Each one is met with analysis and prognostication from experts. Sometimes the plunge ends quickly and the market heads up again and is forgotten, like last September when I last wrote a note like this. But once every so often share markets keep falling for a while. Sometimes the falls are foreseeable, but rarely are they forecastable (which requires a call as to timing and magnitude) despite many (who got lucky) claiming otherwise. In my career, I have seen many sharemarket falls, and I even saw the market fall 25% one day.
And so it is again, with sharemarkets starting the year on a sour note.
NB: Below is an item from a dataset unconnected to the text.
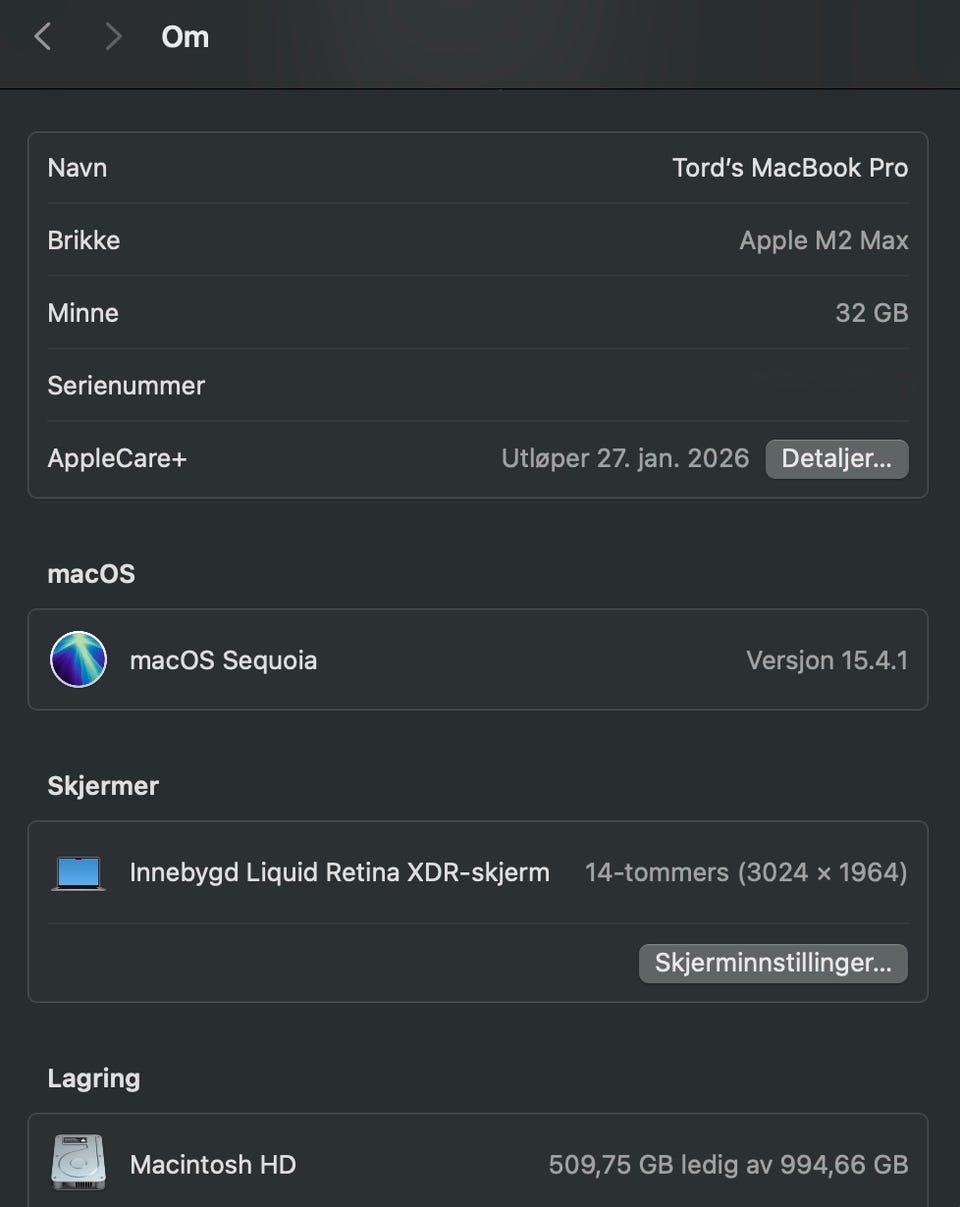Click the macOS Sequoia name label
Image resolution: width=960 pixels, height=1207 pixels.
click(223, 661)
From their highs, US shares have fallen 8%, with the tech heavy Nasdaq down 14%, global shares are down 7% and Australian shares are also down 7%. Always the drivers are slightly different but from the point of basic investment principles, it’s hard to say anything new. So apologies if you have seen my “seven things for investors to keep in mind” before, but at times like this they are worth reiterating.
The decline in share markets reflects a range of factors.
Sharp market falls are stressful for investors as no one likes to see their investments fall in value, but keep these things in mind.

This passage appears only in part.